VarSome correctly maps mitochondrial codons to amino acids,  annotates mitochondrial variants and genes with all databases where data is available and includes the Mitomap database.

The standard mitochondrial genome is the revised Cambridge Reference Sequence (rCRS), GenBank number: NC_012920.1. This is the mitochondrial sequence included in the hg38 human genome. However, the older hg19 genome contains NC_001807.4 instead.

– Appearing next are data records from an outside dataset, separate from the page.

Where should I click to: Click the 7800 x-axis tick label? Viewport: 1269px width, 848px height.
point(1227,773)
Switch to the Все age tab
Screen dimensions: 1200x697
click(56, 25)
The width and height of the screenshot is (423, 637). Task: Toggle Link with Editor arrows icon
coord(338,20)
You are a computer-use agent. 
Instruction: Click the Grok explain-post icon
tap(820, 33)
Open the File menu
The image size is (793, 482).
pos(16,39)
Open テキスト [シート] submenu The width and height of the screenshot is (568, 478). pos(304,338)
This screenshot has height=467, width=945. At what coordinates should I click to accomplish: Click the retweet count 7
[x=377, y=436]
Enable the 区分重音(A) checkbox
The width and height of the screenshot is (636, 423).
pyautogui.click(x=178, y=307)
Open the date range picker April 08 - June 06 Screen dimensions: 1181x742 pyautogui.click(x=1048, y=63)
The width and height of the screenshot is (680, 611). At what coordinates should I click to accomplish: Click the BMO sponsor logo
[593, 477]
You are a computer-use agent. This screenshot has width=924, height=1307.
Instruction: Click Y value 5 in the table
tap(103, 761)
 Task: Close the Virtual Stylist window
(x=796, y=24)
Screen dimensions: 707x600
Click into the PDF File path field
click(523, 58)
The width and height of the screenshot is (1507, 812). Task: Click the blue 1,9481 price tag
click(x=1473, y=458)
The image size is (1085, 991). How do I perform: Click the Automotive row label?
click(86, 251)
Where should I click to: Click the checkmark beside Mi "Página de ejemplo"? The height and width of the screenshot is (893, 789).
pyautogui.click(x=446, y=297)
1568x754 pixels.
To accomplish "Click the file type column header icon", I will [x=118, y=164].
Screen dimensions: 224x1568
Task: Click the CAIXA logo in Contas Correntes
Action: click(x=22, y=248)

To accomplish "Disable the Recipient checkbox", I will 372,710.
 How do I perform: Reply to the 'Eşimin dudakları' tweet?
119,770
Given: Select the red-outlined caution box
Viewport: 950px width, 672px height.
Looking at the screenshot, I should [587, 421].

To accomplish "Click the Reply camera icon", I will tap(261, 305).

Since the rCRS is the standard in the field, VarSome uses a version of hg19 which has been modified to include the rCRS (NC_012920.1) instead of NC_001807.4.

  • VarSome Clinical

When users run an analysis from fastq files on VarSome Clinical, using either hg19 or hg38, any mitochondrial sequences will be aligned to the rCRS.

Additionally, for VCF-based analyses run against hg19, if the VCF file contains variants reported on "chrM" (the name of the mitochondrial  sequence in the hg19 genome), then those will be annotated with respect to the NC_001807.4 sequence, the original mitochondrial sequence of hg19. If the variant is instead reported on "MT" (the name of the mitochondrial sequence in the hg38 genome) then they will be annotated with respect to the rCRS.

  • VarSome.com / VarSome Premium

    When querying a variant on VarSome, we follow this convention:
    • hg19: "chrM" = NC_001807.4, "MT" = NC_012920.1 (rCRS)
    • hg38: "chrM" = "MT" = NC_012920.1 (rCRS)

VarSome lifts over variants from source databases to cover both versions of the mitochondrial genome on hg19. Please note, however, that as for any lift-over on variants, the results may be inaccurate or missing from the target genome.